[Stored records]

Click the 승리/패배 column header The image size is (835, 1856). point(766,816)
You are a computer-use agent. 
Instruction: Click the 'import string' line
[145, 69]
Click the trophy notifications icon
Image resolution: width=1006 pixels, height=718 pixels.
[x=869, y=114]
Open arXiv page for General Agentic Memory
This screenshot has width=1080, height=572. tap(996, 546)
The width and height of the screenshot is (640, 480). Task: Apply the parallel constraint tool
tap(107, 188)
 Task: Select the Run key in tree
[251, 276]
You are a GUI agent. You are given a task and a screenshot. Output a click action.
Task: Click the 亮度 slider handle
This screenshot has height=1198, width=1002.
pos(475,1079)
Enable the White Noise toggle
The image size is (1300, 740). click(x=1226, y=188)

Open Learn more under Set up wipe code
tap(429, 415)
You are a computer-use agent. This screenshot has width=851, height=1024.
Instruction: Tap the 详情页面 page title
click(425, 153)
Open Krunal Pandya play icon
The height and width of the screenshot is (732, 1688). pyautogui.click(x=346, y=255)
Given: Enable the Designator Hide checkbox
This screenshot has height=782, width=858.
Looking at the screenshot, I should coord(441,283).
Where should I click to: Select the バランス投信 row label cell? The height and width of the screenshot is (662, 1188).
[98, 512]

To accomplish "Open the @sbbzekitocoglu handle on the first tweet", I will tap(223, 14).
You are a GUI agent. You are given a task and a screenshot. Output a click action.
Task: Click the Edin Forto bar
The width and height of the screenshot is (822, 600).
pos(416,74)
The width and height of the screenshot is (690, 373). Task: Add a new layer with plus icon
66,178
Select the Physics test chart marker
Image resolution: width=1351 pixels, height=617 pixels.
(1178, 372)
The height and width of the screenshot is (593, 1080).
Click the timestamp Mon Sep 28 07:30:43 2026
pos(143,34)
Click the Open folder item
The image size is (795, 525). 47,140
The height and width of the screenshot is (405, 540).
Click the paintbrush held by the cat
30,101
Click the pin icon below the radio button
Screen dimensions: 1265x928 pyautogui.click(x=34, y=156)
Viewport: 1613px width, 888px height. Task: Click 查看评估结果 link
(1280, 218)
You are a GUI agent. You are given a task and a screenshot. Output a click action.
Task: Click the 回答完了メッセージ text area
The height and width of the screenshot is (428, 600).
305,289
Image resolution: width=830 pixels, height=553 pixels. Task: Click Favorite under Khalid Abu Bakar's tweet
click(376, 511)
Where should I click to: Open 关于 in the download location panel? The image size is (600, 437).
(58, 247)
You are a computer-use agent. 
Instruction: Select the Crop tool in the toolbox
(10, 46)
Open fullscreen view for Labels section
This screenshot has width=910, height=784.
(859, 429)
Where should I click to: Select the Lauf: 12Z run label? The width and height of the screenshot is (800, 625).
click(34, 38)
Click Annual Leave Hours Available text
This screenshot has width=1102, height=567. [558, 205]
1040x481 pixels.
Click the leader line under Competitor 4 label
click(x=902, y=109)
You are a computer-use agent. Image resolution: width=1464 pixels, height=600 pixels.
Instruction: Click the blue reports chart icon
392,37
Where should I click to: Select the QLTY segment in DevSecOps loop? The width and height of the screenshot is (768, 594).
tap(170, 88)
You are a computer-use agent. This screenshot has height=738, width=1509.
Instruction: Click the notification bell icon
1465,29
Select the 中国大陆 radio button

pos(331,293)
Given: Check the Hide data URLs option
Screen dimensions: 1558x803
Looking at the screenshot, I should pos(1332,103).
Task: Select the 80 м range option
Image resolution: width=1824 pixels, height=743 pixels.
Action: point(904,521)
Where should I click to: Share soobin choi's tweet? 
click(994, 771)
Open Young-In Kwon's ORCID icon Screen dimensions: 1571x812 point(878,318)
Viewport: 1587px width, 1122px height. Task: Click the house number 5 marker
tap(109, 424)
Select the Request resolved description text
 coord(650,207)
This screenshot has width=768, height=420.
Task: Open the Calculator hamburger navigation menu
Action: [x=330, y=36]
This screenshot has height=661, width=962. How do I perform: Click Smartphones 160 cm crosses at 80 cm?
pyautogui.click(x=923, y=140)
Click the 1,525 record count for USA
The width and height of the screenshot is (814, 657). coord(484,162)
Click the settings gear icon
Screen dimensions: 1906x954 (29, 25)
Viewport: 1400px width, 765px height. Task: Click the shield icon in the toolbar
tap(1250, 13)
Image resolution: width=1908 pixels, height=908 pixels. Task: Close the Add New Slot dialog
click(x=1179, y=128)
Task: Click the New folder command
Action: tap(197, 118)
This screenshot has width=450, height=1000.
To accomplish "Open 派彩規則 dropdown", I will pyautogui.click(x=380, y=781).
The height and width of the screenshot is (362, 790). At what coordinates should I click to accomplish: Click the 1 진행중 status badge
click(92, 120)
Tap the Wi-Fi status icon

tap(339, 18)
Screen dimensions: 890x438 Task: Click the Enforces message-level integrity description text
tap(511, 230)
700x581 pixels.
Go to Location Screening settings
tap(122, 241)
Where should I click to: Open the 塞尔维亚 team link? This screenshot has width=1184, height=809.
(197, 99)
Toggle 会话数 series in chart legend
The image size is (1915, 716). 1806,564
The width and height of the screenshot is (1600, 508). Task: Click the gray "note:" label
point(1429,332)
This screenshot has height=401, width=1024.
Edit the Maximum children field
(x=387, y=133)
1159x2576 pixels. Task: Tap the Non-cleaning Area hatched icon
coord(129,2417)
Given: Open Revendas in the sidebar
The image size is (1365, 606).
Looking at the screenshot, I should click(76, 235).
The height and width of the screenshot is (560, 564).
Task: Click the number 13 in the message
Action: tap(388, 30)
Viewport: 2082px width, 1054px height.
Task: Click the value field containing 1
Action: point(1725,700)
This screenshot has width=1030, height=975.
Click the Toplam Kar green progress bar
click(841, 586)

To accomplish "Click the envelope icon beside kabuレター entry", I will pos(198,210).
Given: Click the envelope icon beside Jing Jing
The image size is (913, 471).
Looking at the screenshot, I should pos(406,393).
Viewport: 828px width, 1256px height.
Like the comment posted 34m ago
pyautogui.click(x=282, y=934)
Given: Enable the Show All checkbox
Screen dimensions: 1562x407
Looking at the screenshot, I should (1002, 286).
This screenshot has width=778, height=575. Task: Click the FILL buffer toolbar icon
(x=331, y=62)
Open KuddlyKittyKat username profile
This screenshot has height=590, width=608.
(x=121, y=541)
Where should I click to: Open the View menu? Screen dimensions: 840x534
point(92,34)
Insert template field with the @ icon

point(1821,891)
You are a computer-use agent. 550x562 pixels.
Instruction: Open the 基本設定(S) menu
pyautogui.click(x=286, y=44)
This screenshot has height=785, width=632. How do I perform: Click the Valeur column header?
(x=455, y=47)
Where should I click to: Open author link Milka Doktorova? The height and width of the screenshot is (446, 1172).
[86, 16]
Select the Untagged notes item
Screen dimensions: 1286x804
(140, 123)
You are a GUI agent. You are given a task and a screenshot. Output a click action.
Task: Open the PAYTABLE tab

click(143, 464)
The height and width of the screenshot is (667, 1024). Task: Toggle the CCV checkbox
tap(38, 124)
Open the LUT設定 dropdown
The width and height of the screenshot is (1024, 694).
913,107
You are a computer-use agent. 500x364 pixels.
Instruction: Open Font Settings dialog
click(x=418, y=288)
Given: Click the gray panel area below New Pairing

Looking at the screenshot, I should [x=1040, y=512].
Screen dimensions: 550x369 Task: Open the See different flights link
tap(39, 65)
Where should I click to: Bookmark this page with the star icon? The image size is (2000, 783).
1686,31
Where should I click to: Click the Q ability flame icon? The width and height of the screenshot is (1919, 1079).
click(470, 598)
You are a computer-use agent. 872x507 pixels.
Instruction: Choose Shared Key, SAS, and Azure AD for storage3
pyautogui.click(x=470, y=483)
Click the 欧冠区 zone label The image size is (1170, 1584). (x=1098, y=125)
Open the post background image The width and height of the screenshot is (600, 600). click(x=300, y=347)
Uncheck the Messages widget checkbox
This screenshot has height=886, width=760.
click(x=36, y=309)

§ **WHAT TO DO**
Copy out, word for word, the part of the entries above that begins at the line with "Where should I click to: Select the バランス投信" and ends at the line with "Task: Click the Edin Forto bar", including both.

§ **TASK RESPONSE**
Where should I click to: Select the バランス投信 row label cell? The height and width of the screenshot is (662, 1188).
[98, 512]

To accomplish "Open the @sbbzekitocoglu handle on the first tweet", I will tap(223, 14).
You are a GUI agent. You are given a task and a screenshot. Output a click action.
Task: Click the Edin Forto bar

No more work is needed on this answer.